# PASSAGE FOR REVIEW
***
Identifying putative synapses has been possible; for example, bassoon and homer1 synaptic pair was identified via direct expansion of proteins. To identify the bassoon and homer1 synaptic pair, researchers used fluorophore-conjugated phalloidin and anti-fluorophore antibodies. ExM has been used to perform synaptic imagining of multiple model organisms, including planarian glia, larval zebrafish, and larval and adult Drosophila brains.
The study of local and distal neural connections is extremely important to understand the role of each neuron in circuits during an action. The brain is densely packed with small neural processes, so tracing individual projection to its origin is difficult. Researchers used ExM for successful imaging of a 100-μm column of mouse hippocampal tissue. ExM via the MAP protocol was used to trace and image the whole mouse brain.
Some neurological diseases, such as Parkinson’s and schizophrenia, have been studied using ExM, which is used to determine expanded neurological aberrations or marker proteins.
Future Perspective
Scientists have identified some of the challenges associated with the application of ExM, which have presented opportunities for future research in this area. One of the key bottlenecks of the ExM application is the signal strength in an expanded biospecimen.
Although the expansion of specimens improves the effective resolution, it decreases the concentration of fluorescent tags. Additionally, when the labeling was applied prior to expansion, homogenization, and polymerization, a further loss of fluorophores occurred due to oxidation and hydrolysis of antibodies. Hence, in the future, researchers should focus on improving the resolution offered by ExM. A growing need for imaging the cleared/expanded brain raises the requirement to develop optical objectives, particularly to image large samples.
***
# PROVIDED MATERIAL
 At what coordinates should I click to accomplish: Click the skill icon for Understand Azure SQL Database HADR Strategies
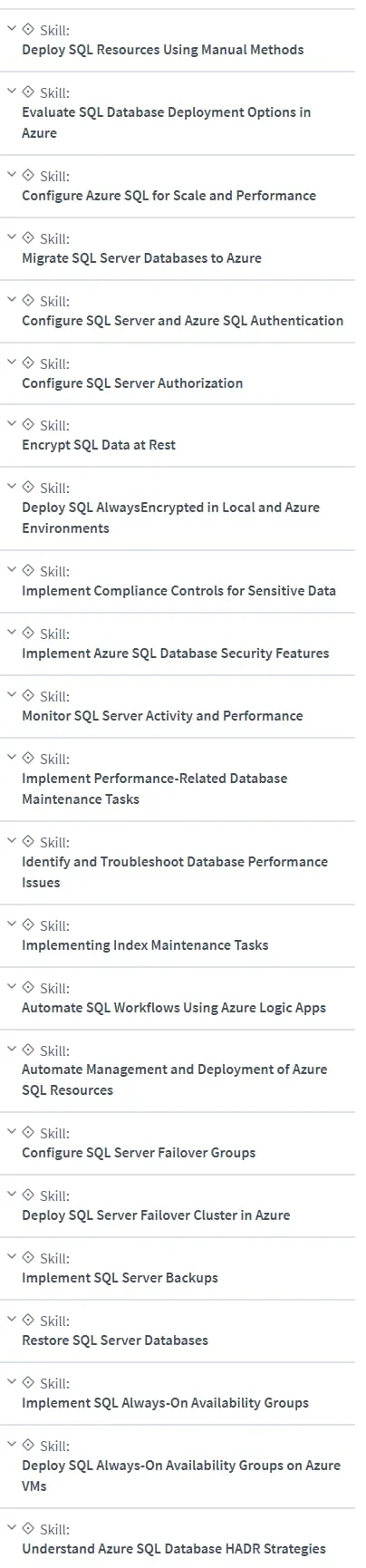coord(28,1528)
***
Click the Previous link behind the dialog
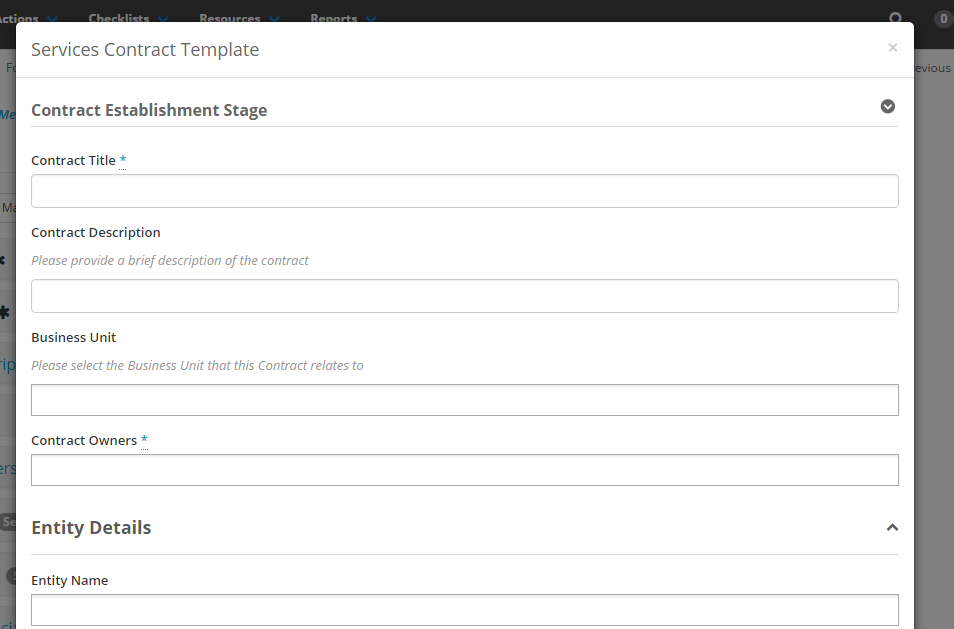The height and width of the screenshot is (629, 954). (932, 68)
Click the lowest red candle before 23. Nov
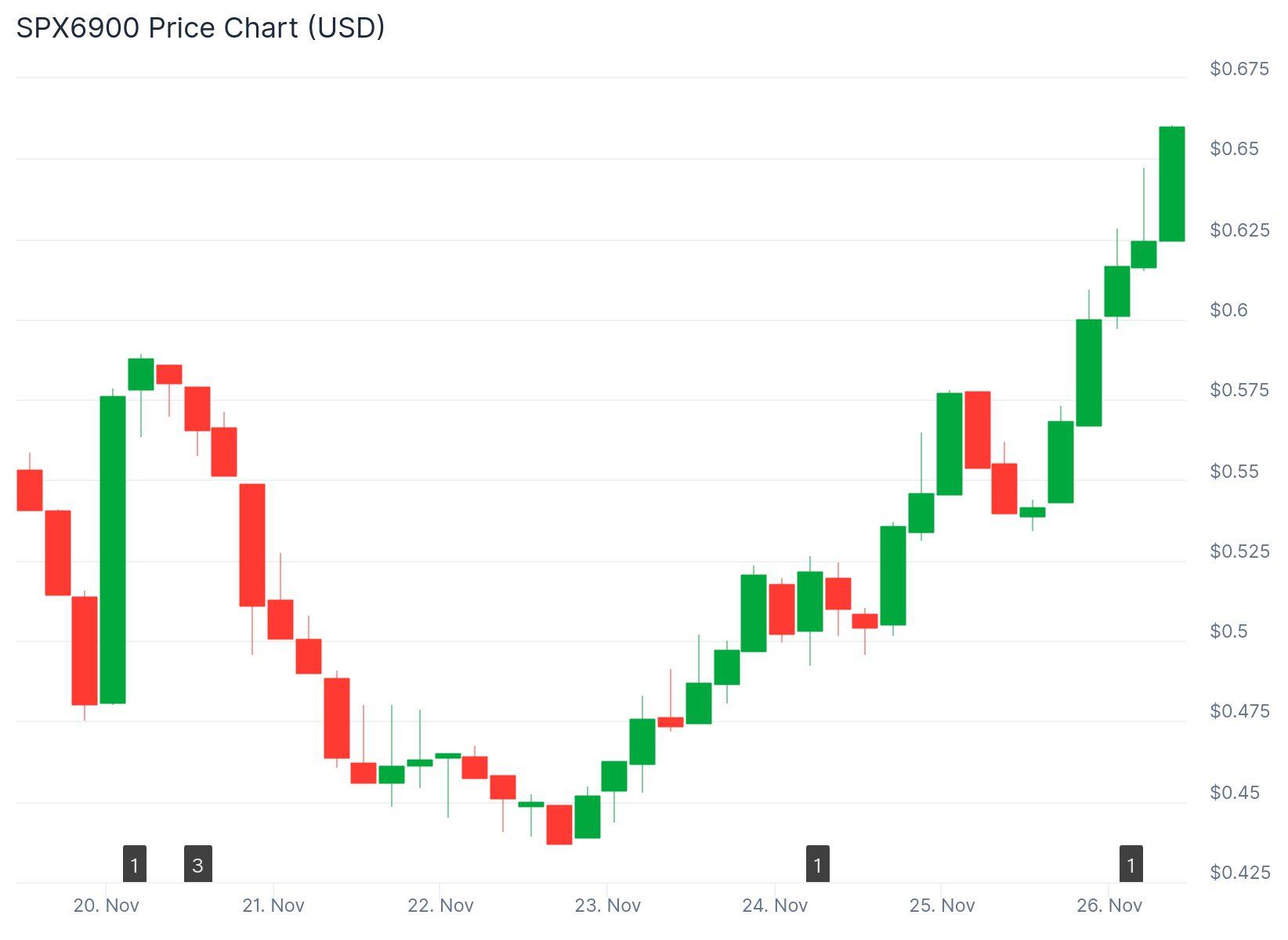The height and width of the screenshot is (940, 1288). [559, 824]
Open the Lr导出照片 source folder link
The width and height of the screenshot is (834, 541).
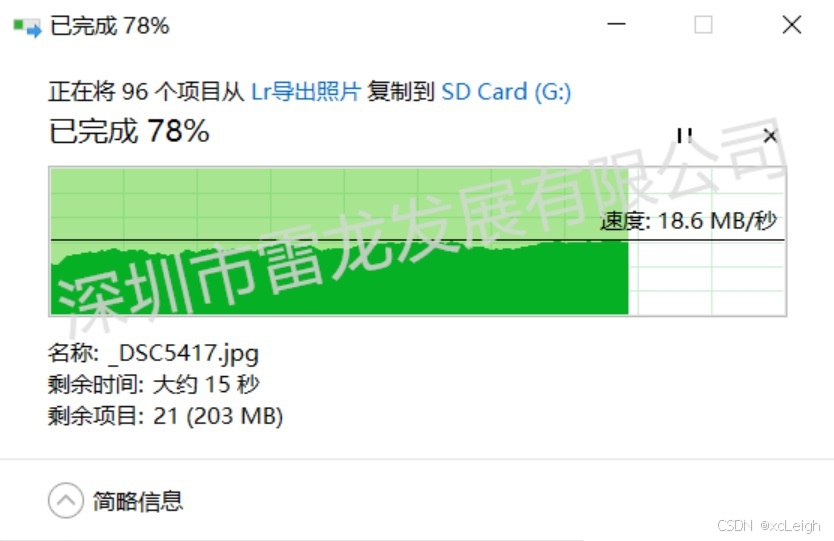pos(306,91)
***
# ACTION ITEM A
Reproduce word for word the portion of the expansion microscopy passage from "The study of" up to and including "or marker proteins.".
# ACTION ITEM B
In the expansion microscopy passage, condense the paragraph beginning "The study of local and distal neural connections" into a short bulleted list that keeps its main facts.
# ACTION ITEM C
Which two neurological diseases does the expansion microscopy passage name as having been studied using ExM?

# RESULT A
The study of local and distal neural connections is extremely important to understand the role of each neuron in circuits during an action. The brain is densely packed with small neural processes, so tracing individual projection to its origin is difficult. Researchers used ExM for successful imaging of a 100-μm column of mouse hippocampal tissue. ExM via the MAP protocol was used to trace and image the whole mouse brain.
Some neurological diseases, such as Parkinson’s and schizophrenia, have been studied using ExM, which is used to determine expanded neurological aberrations or marker proteins.

# RESULT B
- Studying local and distal neural connections is key to understanding each neuron's role in circuits during an action.
- The brain is densely packed with small neural processes, so tracing an individual projection to its origin is difficult.
- ExM was used to image a 100-μm column of mouse hippocampal tissue.
- ExM via the MAP protocol was used to trace and image the whole mouse brain.

# RESULT C
Parkinson's and schizophrenia.